There are multiple options:

find . -name empty -type f -exec rm -f {} \;

will call rm once for every file

find . -name empty -type f -exec rm -f {} +

will call rm only as often as necessary by constructing a command line that uses the maximum length possible

find . -name empty -type f | xargs rm -f

same as above, you may (or rather will, as above - which was my approach) run into problems with filenames that contain characters that need quoting

find -name empty -type f -print0 | xargs -0 rm -f

is probably the best solution Please Upvote Dan C's comment it's his solution.
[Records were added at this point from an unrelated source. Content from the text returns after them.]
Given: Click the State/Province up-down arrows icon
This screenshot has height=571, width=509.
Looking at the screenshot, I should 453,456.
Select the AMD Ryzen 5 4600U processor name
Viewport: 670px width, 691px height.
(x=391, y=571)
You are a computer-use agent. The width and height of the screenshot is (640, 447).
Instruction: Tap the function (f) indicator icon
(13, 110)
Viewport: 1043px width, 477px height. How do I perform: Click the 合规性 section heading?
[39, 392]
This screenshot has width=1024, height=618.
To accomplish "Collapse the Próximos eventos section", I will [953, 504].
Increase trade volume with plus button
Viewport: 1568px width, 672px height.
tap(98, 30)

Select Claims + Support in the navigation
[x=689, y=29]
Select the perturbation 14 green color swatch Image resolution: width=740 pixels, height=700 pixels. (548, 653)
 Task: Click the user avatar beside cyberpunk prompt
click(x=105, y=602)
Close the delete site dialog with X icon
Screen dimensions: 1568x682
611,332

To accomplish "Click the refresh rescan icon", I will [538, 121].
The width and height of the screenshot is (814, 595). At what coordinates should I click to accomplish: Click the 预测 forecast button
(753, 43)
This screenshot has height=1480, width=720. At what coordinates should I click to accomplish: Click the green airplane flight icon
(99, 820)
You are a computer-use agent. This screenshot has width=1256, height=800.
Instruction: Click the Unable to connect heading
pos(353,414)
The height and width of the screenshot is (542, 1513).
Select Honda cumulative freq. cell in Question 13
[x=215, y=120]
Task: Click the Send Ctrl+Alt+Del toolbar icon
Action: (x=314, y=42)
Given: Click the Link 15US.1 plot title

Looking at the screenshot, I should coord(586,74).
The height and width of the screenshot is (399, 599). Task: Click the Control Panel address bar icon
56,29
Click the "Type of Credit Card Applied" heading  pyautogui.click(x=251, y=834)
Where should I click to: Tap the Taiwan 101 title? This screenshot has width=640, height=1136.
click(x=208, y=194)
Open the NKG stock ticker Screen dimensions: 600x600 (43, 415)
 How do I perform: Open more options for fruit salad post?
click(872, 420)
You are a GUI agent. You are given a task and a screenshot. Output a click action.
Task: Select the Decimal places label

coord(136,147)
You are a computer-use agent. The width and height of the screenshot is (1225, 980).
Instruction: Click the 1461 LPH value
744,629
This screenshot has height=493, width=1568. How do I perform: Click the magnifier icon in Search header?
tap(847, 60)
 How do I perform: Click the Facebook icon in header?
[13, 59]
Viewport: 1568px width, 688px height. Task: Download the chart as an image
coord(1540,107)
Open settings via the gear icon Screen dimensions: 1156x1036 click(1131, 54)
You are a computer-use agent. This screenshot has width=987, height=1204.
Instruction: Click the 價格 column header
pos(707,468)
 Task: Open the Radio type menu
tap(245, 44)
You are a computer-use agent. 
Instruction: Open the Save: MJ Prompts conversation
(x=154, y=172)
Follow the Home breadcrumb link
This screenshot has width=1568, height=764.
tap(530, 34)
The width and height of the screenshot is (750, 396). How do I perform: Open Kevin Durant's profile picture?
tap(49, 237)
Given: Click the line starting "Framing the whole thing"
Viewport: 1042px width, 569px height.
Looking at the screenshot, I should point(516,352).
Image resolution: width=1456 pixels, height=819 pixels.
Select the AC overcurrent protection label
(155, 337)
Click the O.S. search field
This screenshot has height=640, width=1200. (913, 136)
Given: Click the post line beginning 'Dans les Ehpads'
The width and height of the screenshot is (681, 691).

It will as the earlier snippet call rm only as often as need by constructing a command line that uses the maximum lenght possible, the -0 switch means that arguments to the rm command will be separated by \0 so that escaping is done right in the shell.

On a side note about the comment to restrict by using -type f you can also restrict with -size 0 (exactly 0 bytes) I can't verify if CakePHP really adheres to that convention but just about every project I know that uses placeholder files to check empty directories into the source repositories does that.

Also as Matt Simons points out adding a -v flag might be a nice option to see some progress, however do notice that this will definitely slow down the whole process. A better approach might be to follow the process by using strace -p $pid_of_xargs (add addtional options if you want to follow child processes, afaik that is possible)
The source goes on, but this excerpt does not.